Task 1 — Set down the part of the tax strategy text starting at "A recent Reuters" and ending at "individuals' financial futures.", word for word.
Task 2 — Resume the tax strategy article from the point where it stops.

Provided text —
= = =
Developing a year-round tax strategy
Most people confide in their tax preparer that they find the process of filing their returns to be frustrating and stressful. Once individuals start receiving their W-2s and 1099 forms in January, they are typically in a mad dash to gather all their supporting documents, review investment reports and financial statements and check to see if they still qualify for certain deductions and credits. However, a great deal of this anxiety can be eliminated if filers develop and adhere to a tax planning strategy on a year-round basis.
A recent Reuters article noted that the current tax climate - which has been rife with new rules, regulations and changes - has caught many individuals off-guard during tax season. A small number have been able to maintain their calm by monitoring these changes and planning accordingly for filing season. For example, some are maxing out their tax deductions early on to lower their liability in the event that certain rules change. This includes contributing the maximum to favorable and tax-advantaged accounts, such as health savings accounts, retirement funds, charitable contributions and even purchasing more energy-efficient items for which tax breaks are available. Not only does this ensure they are getting the most out of their deductions, but contributions to HSAs and retirement can help strengthen individuals' financial futures.
= = =
Dataset entries —
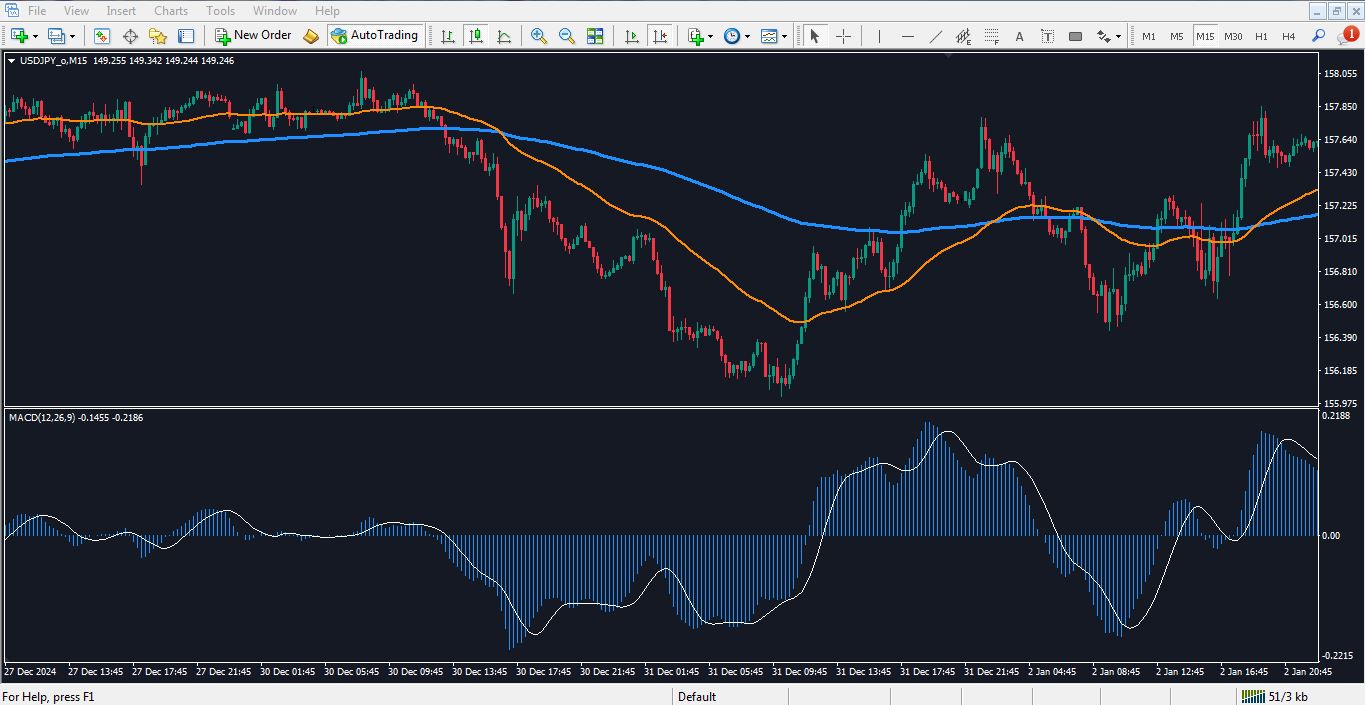Zoom out of the chart
Image resolution: width=1365 pixels, height=705 pixels.
(x=567, y=36)
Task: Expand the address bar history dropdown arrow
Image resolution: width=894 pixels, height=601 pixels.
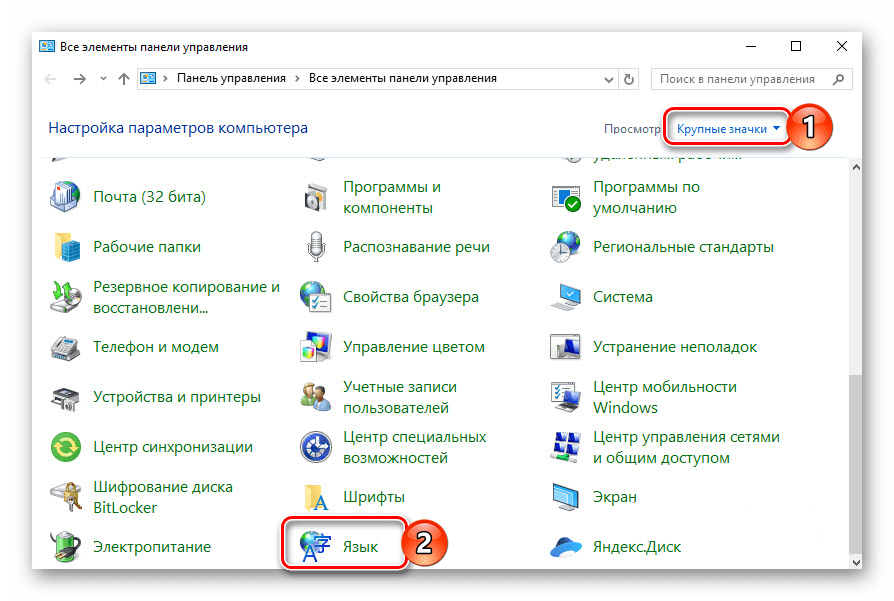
= = =
Task output 1 —
A recent Reuters article noted that the current tax climate - which has been rife with new rules, regulations and changes - has caught many individuals off-guard during tax season. A small number have been able to maintain their calm by monitoring these changes and planning accordingly for filing season. For example, some are maxing out their tax deductions early on to lower their liability in the event that certain rules change. This includes contributing the maximum to favorable and tax-advantaged accounts, such as health savings accounts, retirement funds, charitable contributions and even purchasing more energy-efficient items for which tax breaks are available. Not only does this ensure they are getting the most out of their deductions, but contributions to HSAs and retirement can help strengthen individuals' financial futures.

Task output 2 —
Accounting for expenses is everything
Gathering paperwork is considered one of the top sources of anxiety for filers, so starting a record-keeping system to track expenses that can be deducted can also make April easier. Rather than throwing old invoices and receipts into a box, cataloging them by the specific deduction for which they apply can help keep this information organized and lower the risk of individuals making preventable mistakes or errors.
Staying on top of which changes are being made to the tax code is also important for a year-round tax plan to work. Individuals may find that due to government changes, life events or falling into a new income bracket, they are no longer eligible for certain tax breaks or that they now qualify for ones for which they were previously not eligible. For instance, individuals who generally claim a medical expense deduction will now have to meet a new adjusted gross income threshold. Previous rules which allowed individuals whose medical expenses exceeded 7.5 percent of their AGI to claim the deduction will now have to meet the new 10 percent AGI threshold. Understanding these changes, among others, can lead to more efficiency and tax planning over the course of a year.